**TRECHO DO DOCUMENTO:**
.....

Por Luciano Martins Costa, no Observatório da Imprensa:
Os três principais jornais de circulação nacional resolveram, nesta sexta-feira (08/11), praticar algum jornalismo no caso que envolve o sistema de propinas que encareceu e atrasou o programa de transporte sobre trilhos na região metropolitana de São Paulo. O leitor ou leitora que tiver paciência e disponibilidade para vasculhar os fragmentos de notícias que a imprensa vem ofertando até aqui sobre esse caso vai concluir, facilmente, que se trata de um crime continuado, com alto grau de planejamento, e não apenas de um caso isolado de cartel, como vinham insistindo os jornais até aqui.
O fato que obriga a imprensa a dar mais atenção ao esquema é o bloqueio de bens dos principais envolvidos, no valor total de R$ 60 milhões, que acaba de ser determinado pela Justiça Federal. Os atingidos são cinco dos acusados, entre eles três ex-diretores da Companhia Paulista de Trens Metropolitanos, além das empresas Siemens e Alstom, que teriam sido beneficiadas com obras obtidas à base de propina. Os jornais divergem quanto ao período, mas o inquérito se refere aos anos de 1995 a 2008, alcançando principalmente os mandatos de Geraldo Alckmin e José Serra, do PSDB.

.....

(Registros para localizar palavras e elementos)
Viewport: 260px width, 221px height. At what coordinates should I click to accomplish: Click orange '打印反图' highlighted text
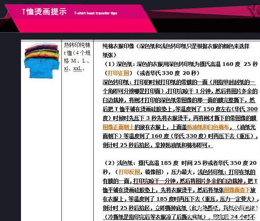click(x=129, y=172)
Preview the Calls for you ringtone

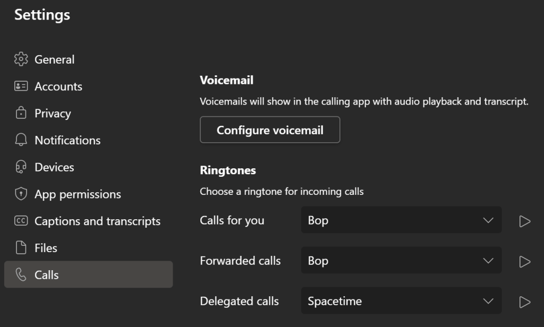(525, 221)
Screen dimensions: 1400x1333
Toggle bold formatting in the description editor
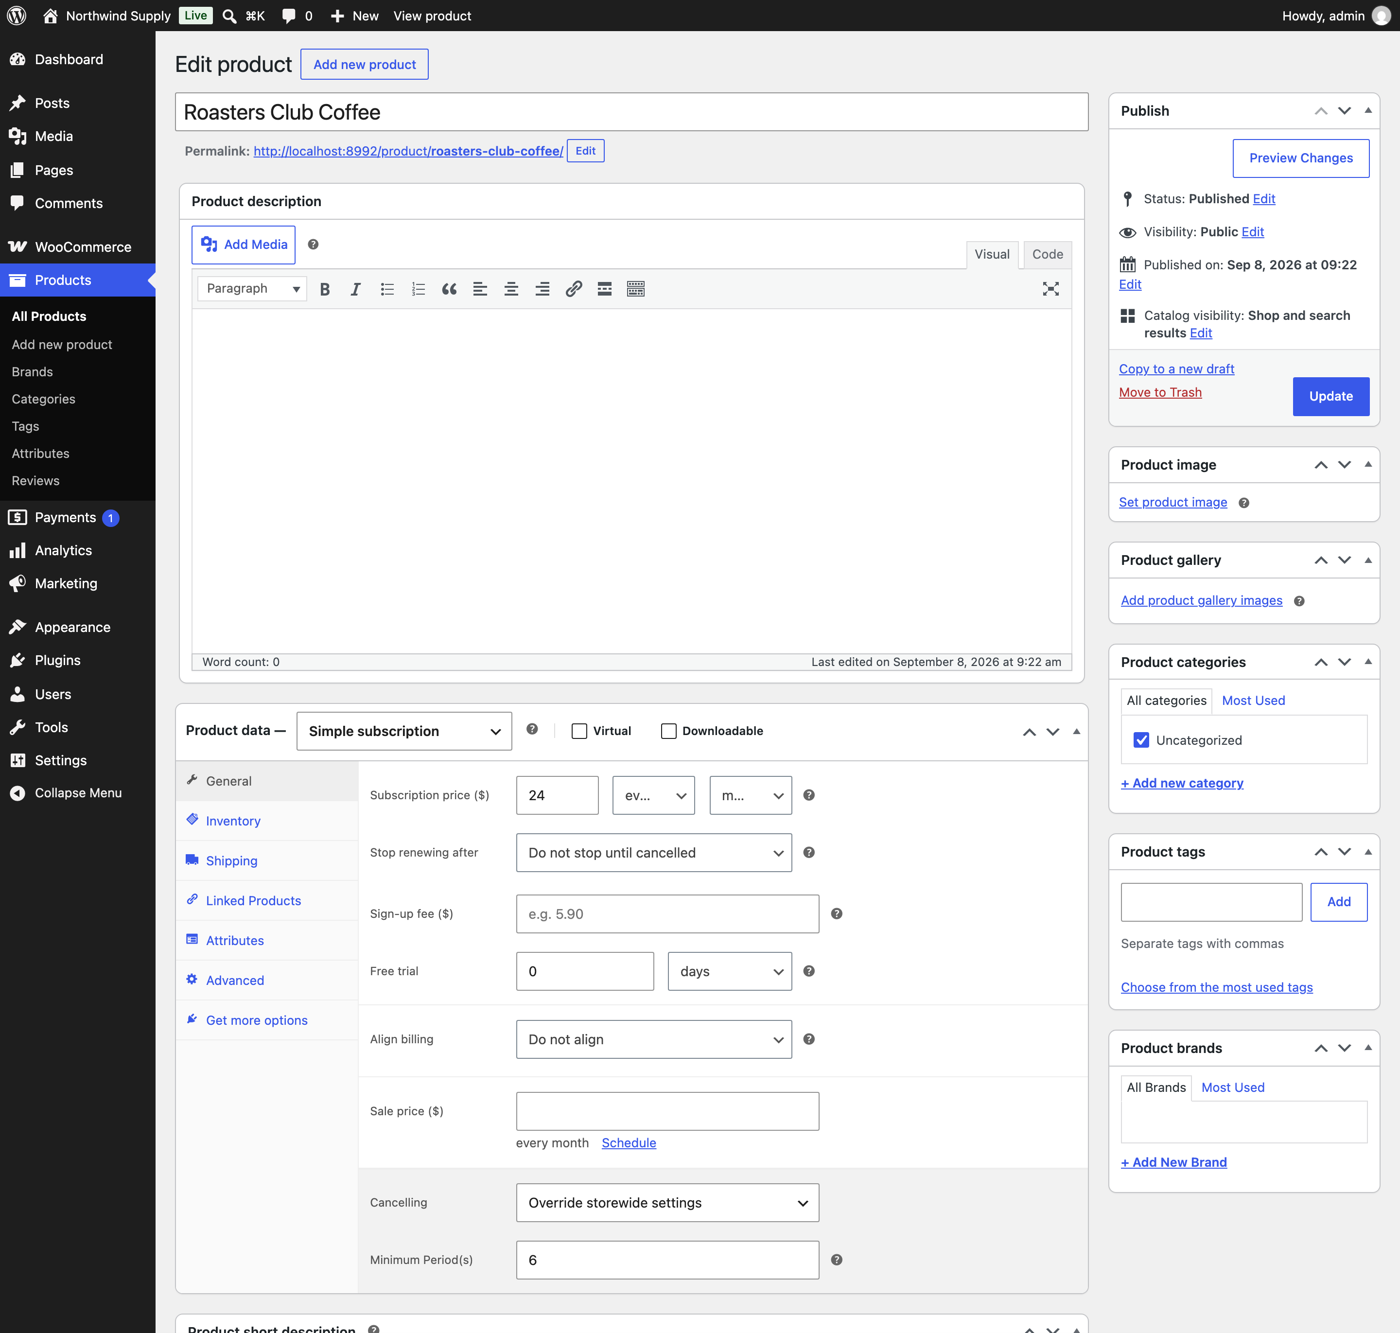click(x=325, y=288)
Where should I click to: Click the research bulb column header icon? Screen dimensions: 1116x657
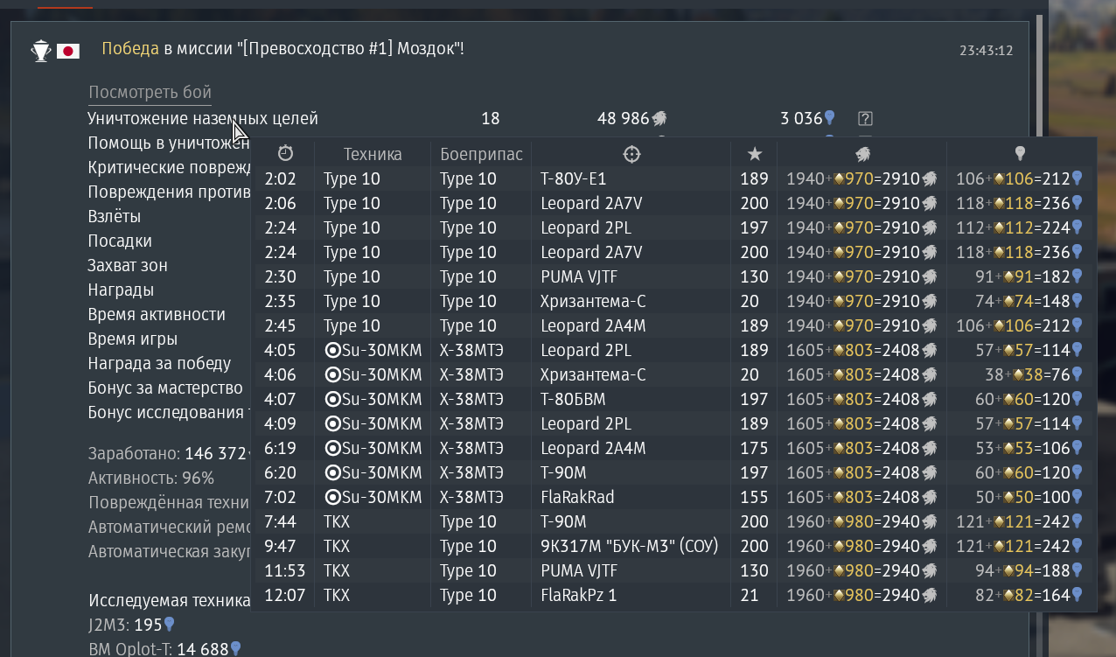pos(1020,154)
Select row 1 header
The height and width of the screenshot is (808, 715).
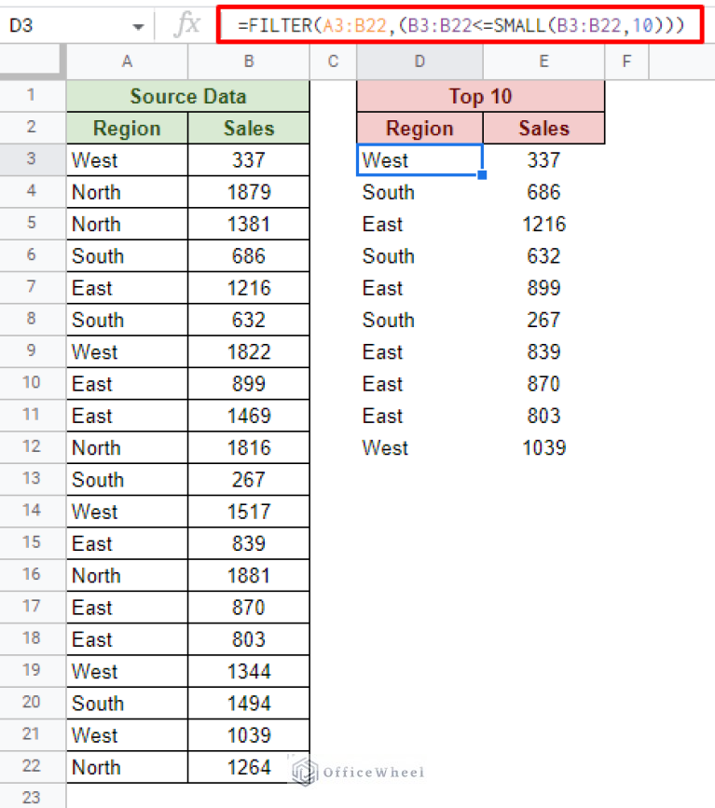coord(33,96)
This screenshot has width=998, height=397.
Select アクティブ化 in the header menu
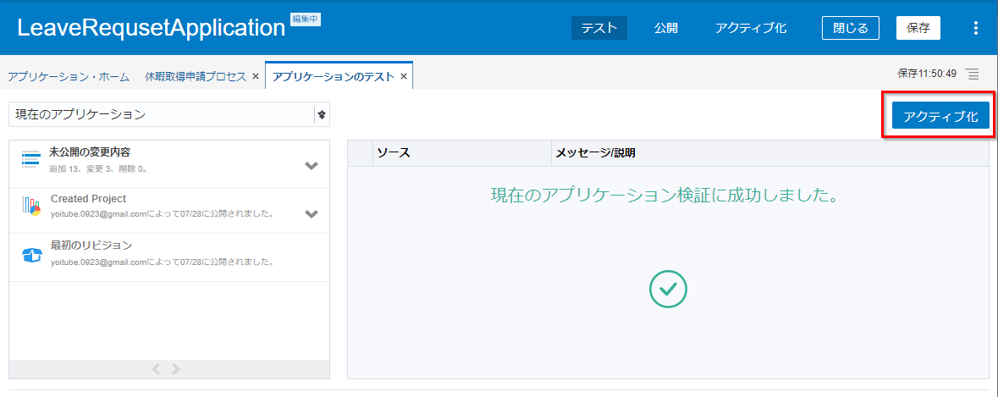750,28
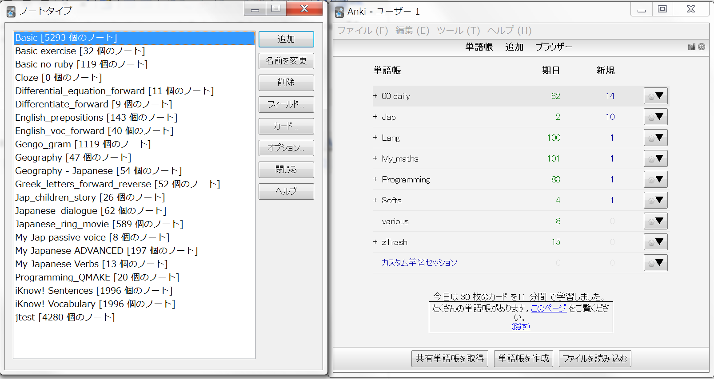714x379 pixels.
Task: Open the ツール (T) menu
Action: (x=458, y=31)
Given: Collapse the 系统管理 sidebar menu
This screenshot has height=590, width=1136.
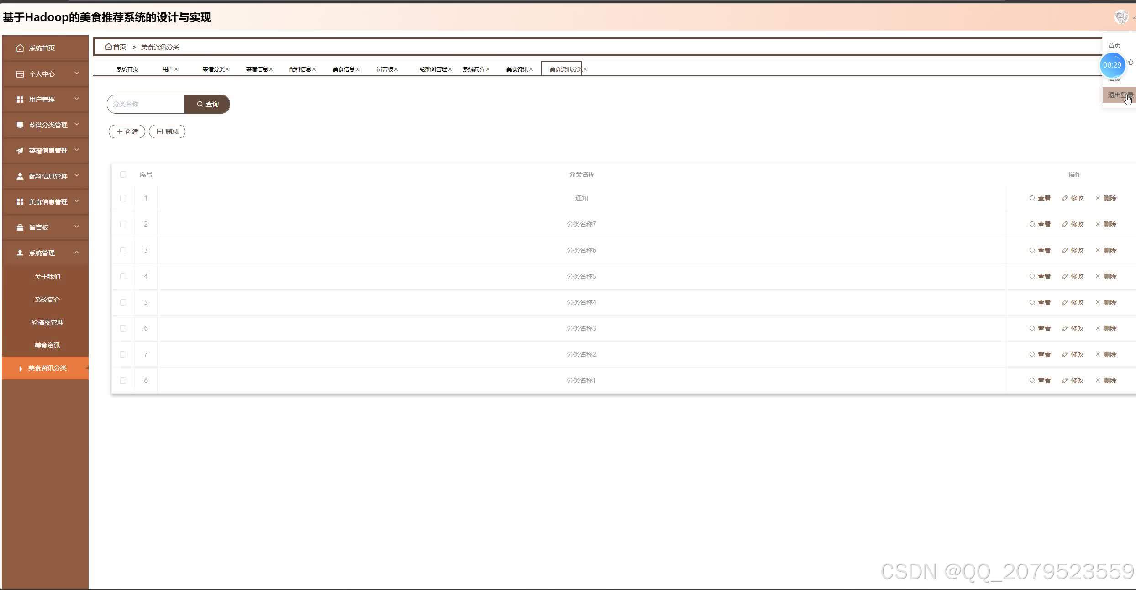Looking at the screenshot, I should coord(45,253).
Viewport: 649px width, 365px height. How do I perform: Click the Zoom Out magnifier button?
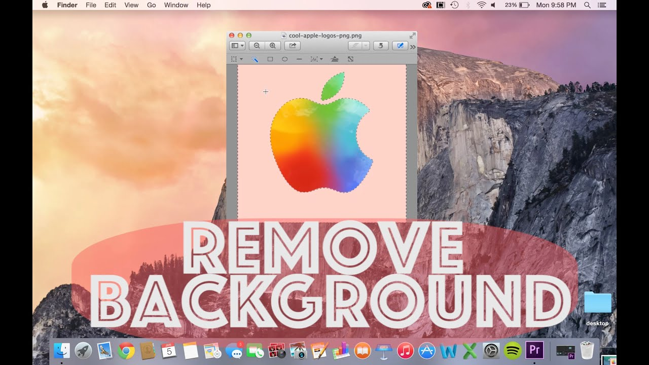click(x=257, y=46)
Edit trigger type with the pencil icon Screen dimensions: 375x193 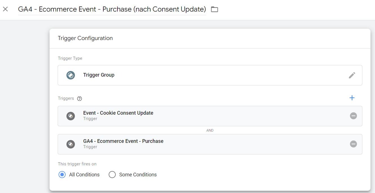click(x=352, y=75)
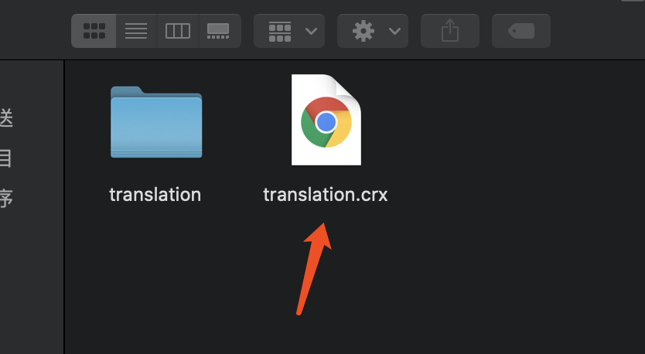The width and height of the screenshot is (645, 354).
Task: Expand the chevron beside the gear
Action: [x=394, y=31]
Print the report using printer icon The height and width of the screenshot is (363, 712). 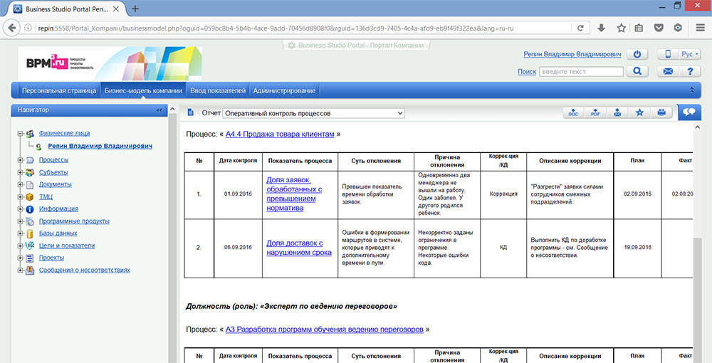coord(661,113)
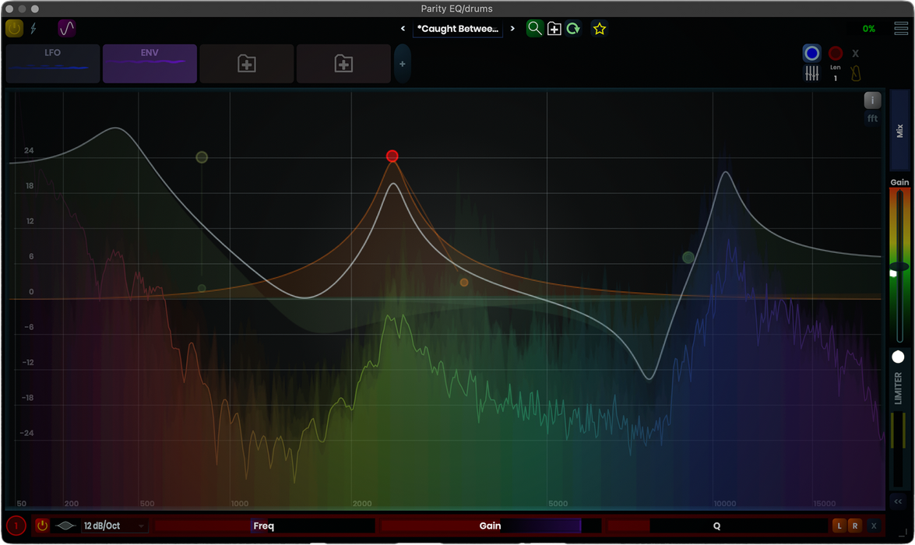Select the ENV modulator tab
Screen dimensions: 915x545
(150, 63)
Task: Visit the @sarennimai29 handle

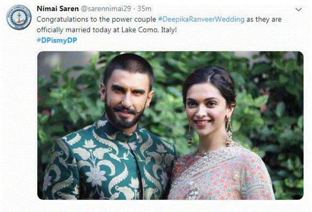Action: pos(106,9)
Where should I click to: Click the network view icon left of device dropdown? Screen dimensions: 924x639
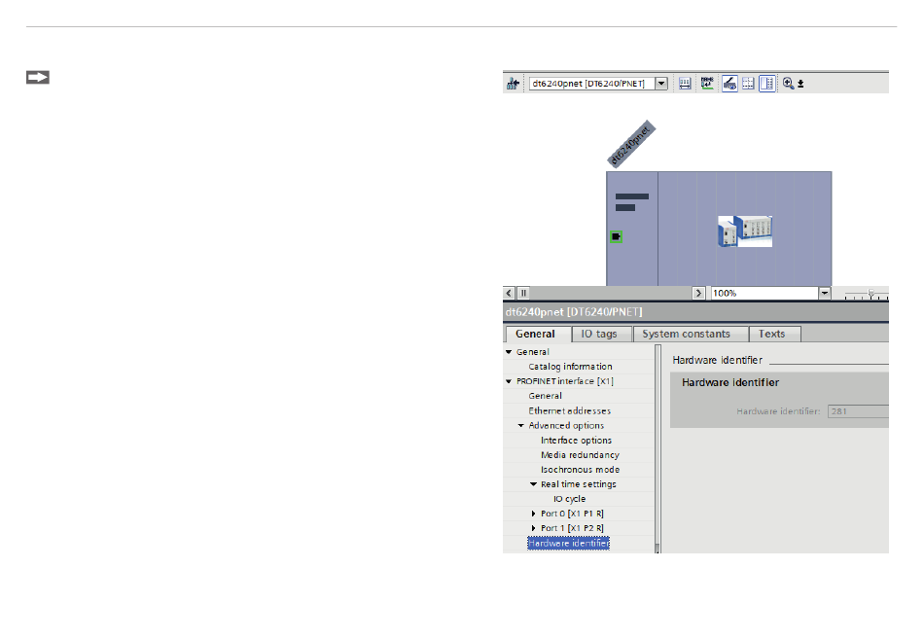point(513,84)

.....

**EXERCÍCIO ESCRITO 1:**
Responda com base no texto sobre as propinas no transporte sobre trilhos de São Paulo:
(a) Qual é o valor total do bloqueio de bens determinado pela Justiça Federal?
(b) Quais empresas são citadas entre os atingidos pelo bloqueio?
(c) A que anos se refere o inquérito?
**EXERCÍCIO ESCRITO 2:**
Reescreva os registros desde o início até a linha que contém "pos(1020,154)", inclusive, somando -98 a cada coordenada das respostas e mantendo os pedidos. Deixe as imagens de fora.

**RESPOSTA 1:**
(a) R$ 60 milhões.
(b) Siemens e Alstom.
(c) De 1995 a 2008.

**RESPOSTA 2:**
Viewport: 260px width, 221px height. At what coordinates should I click to accomplish: Click orange '打印反图' highlighted text
click(x=31, y=74)
Preview the Calls for you ringtone

(427, 123)
Screen dimensions: 1400x1333
Toggle bold formatting in the description editor
click(x=227, y=190)
Where should I click to: Click the research bulb column header icon? Screen dimensions: 1116x657
pos(922,56)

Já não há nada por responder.